At Hudson Middle School, math counts big time
Math might intimidate some but not students at the Hudson Middle School.
Making math matter to students and showing them how important it is in their daily lives is an important objective at the school but they have also found a way to make it fun with some friendly but challenging competition.
This is the first year HMS students have participated in Math Masters, a program that challenges students to use their critical thinking skills and problem-solving abilities by competing in several mathematical areas including number facts and operations, properties of numbers, geometry, time and money, statistics and probability, decimals, fractions and percents and charts and graphs.
They participated in two competitions and in a contest with New Richmond, Hudson had a second and third place team as well as an individual first place winner among the 83 students who competed.
HMS teacher Adam Harker is the Math Masters coach. He met with the students weekly for practice and they worked together in study halls and after school. Math teacher Sarah Mattison said the students get to take math out of the classroom setting and seem to like the idea of the competition.
“There’s much more of a social piece when they are working together on problems and coaching one another. They get pretty excited when you wouldn’t think working on math problems would do that.”
HMS seventh- and eighth-grade math students got their chance to compete at Math Counts, a nationwide contest series aimed at students who have a talent and passion for math and who need to be challenged.
Teacher Sarah Engstrom heads up the HMS gifted and talented student program. She recruited students for the program and coordinated the Math Counts and Math Masters competitions while Mattison and Harker coached the students.
Math Counts, like Math Masters, focuses on problem-solving and critical thinking and involves high level mathematics.
“It is a different type of math for the student.

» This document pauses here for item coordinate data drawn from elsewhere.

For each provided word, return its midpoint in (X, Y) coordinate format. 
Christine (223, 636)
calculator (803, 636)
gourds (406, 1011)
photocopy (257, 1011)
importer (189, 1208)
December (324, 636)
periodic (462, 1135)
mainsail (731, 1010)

It takes the skills they are learning to a new application and they seem to gravitate to the competition side of it,” said Mattison.
The students meet weekly and Mattison says they enjoy sharing their interest in math with one another. “They like being with kids who are like-minded and they really challenge one another.”
A typical after school session would go something like this. The students would take a practice test then go through the answers they gave together and talk about the different ways they arrived at their conclusions. Mattison says it involves a fair amount of teamwork as they decide which is the best answer and what is the best way to get there.
“It really is about problem-solving more than memorizing numbers or facts. It is more about math in the real world and honing a skill that will help them,” said Mattison.
In Math Counts and in Math Masters, the numbers of boys versus girls who participate is averaging out. Engstrom and Mattison both say that participation in the programs does not appear to be gender-based. And neither believe girls are any less competitive than the boys or in any way hold back.
“They all want to win and they all do their best,” said Mattison.
Hudson students made an impressive showing at the regional Math Counts contest with five HMS students in the top 10 of all participants with one student, Lizzie Schousek, going onto to state where she finished in the middle.
Engstrom said they hope to expand the number of students who participate in Math Counts and Math Masters. The students she recruits or who come on their own aren’t necessarily higher level math students or in the gifted program but may just like math, especially outside the classroom.
“We are always glad to see kids in a different setting and mixing with different kids. It’s good for everyone," Engstrom said.